If you’ve ever read any productivity or personal development methodologies, you’ve probably been told that you should avoid checking your email first thing in the morning. It basically boils down to distraction: if you wake up and fill your head full of to-dos, you’ll be less likely to get one single thing done.
Well, I’m not much of a morning person, so I love checking my email before I get up for the day. I wake up, roll over and grab my phone, and spend the first 10 minutes of my day in bed glancing (that’s not so bad, right?) at my email, then I usually check out Twitter and Google+ to see what happened in the world while I was counting sheep.
I don’t feel that checking my email in the morning has negatively affected my day-to-day productivity, but you know what it has affected? My eyeballs. My room is dark in the morning and my screen emits the fury of a white dwarf, so I often find myself squinting to look at my phone.
In this guide, I’ll show you how to use the Tasker app for Android to automatically manage your mobile phone’s display brightness based on time of day.
Tasker for Android
First off, Tasker is a really powerful app for Android. It lets you customize almost every setting on your phone based on a huge variety of inputs, so using it to automatically dim your phone’s screen in the morning is akin to blowing up an anthill with a Scud missile.
Second, because of its usefulness, the developers of Tasker put a ~$7.00 price tag on the app. This is expensive for a mobile app, but if you doubt whether it’s worth the price, take a look at a few of these great guides to see all the things you can do with it: maximize your phone’s battery, have your phone read your text messages to you while driving (and much more), and how to turn your phone into a fully-automated superphone.
How to automatically dim your phone’s display in the morning
Step 1: Download and install Tasker from the Android Market, then open the app. You’ll need to create a Profile first, so click the green plus (+) button to get started.
You’ll be prompted to name your profile, so call it anything you want. I’ll call mine “Dim Morning Screen”.
Step 2: Tasker events are triggered by Contexts, which are basically inputs like Time, Day, Location, etc. For this profile, I’m going to select Time as the trigger for changing my display’s brightness.
Note: Tasker can be triggered by a multitude of inputs. If you want to create a more sophisticated profile, touch the small question mark icon (?) in the top corner of Tasker dialogs for an explanation of available features.
Step 3: Now we’ll specify what times we’d like the profile to be active. In my case, I’d like the screen to be dim from 12:00am until 8:30am every morning. (Note: These times are in Military Time, so midnight is actually 00:00.)
Click the green check button once you’re finished.
Step 4: Now we’ll create a Task which is the action that gets executed whenever your Context is triggered – dimming the phone’s display in our case. Select New Task, give it a name, i.e. “Dim Screen”, then you’ll be taken to the Task Editor.
Click the blue plus (+) button to create a new task.
Select the Display category.
Select the Display Brightness action.
Drag the Level slider to 0 (or as low as you want the screen to be, you have a range from 0-255). Press the green check button when you’re finished.

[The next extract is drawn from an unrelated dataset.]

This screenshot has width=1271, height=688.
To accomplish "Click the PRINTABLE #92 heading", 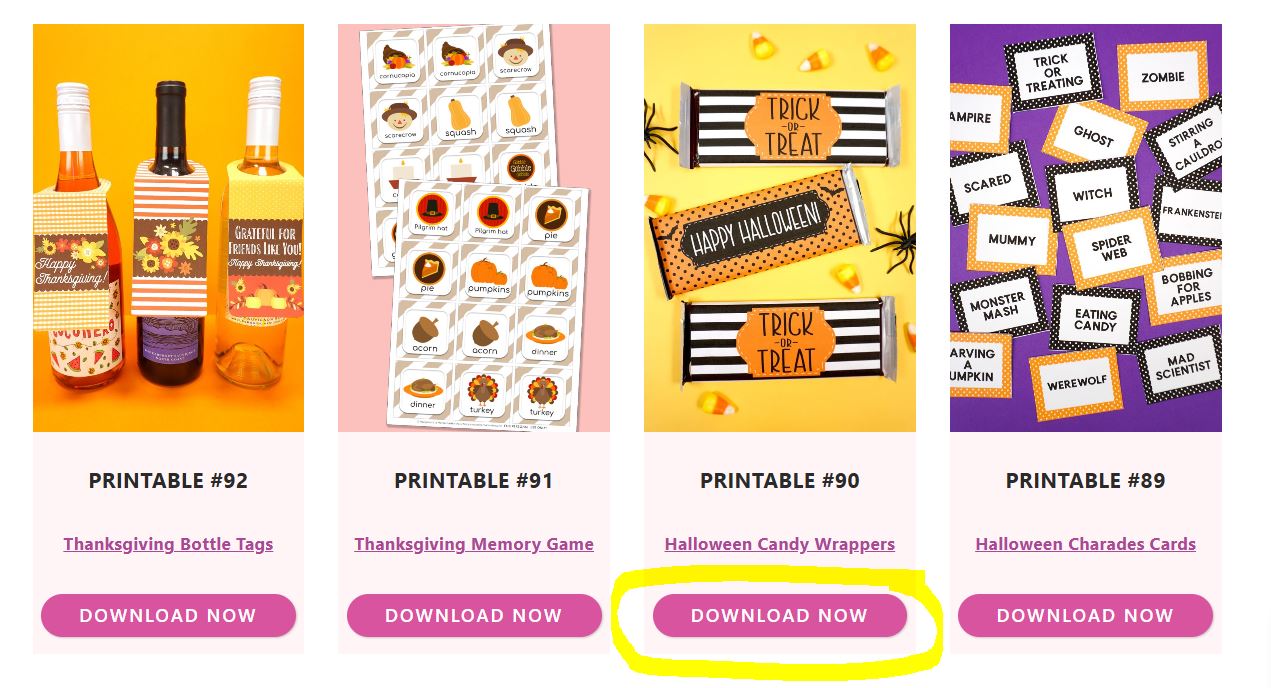I will tap(168, 481).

Back in the Task Editor window, you can press the Play button in the bottom right to preview the task. Touch the green check button to save your task, then touch the Off button (it will toggle to On) in the bottom right corner of the next screen to activate Tasker.
After activating Tasker, touch one last green check button to close the application.
Optional – Removing the Tasker notification icon
In order to work properly, Tasker needs to be running in the background of your phone’s operating system. Because of how Android automatically manages running applications, Tasker keeps an icon in your phone’s notification bar to make sure Android doesn’t inadvertently close it.
You can turn the notification icon off, which I prefer to do, but keep in mind that you run the risk of having Android automatically close Tasker when your phone gets low on memory. If you’re using a newer Android phone with plenty of memory, you shouldn’t have any problems. Either way, we’ve created a non-essential Tasker profile in this guide so there’s really nothing to worry about.
To turn off the notification icon, open Tasker, press the Menu button on your phone, then select Preferences. In the Monitor tab, uncheck Run in Foreground. The Tasker icon will no longer appear in your notification bar.
Conclusion
That’s it! Your phone display will now automatically dim itself at midnight, and will stay dim until 8:30am. Now you might be asking, “But we never programmed the display to return to its normal brightness value afterwards?”. That’s one of the perks of Tasker – you original brightness settings will automatically be restored after the task finishes.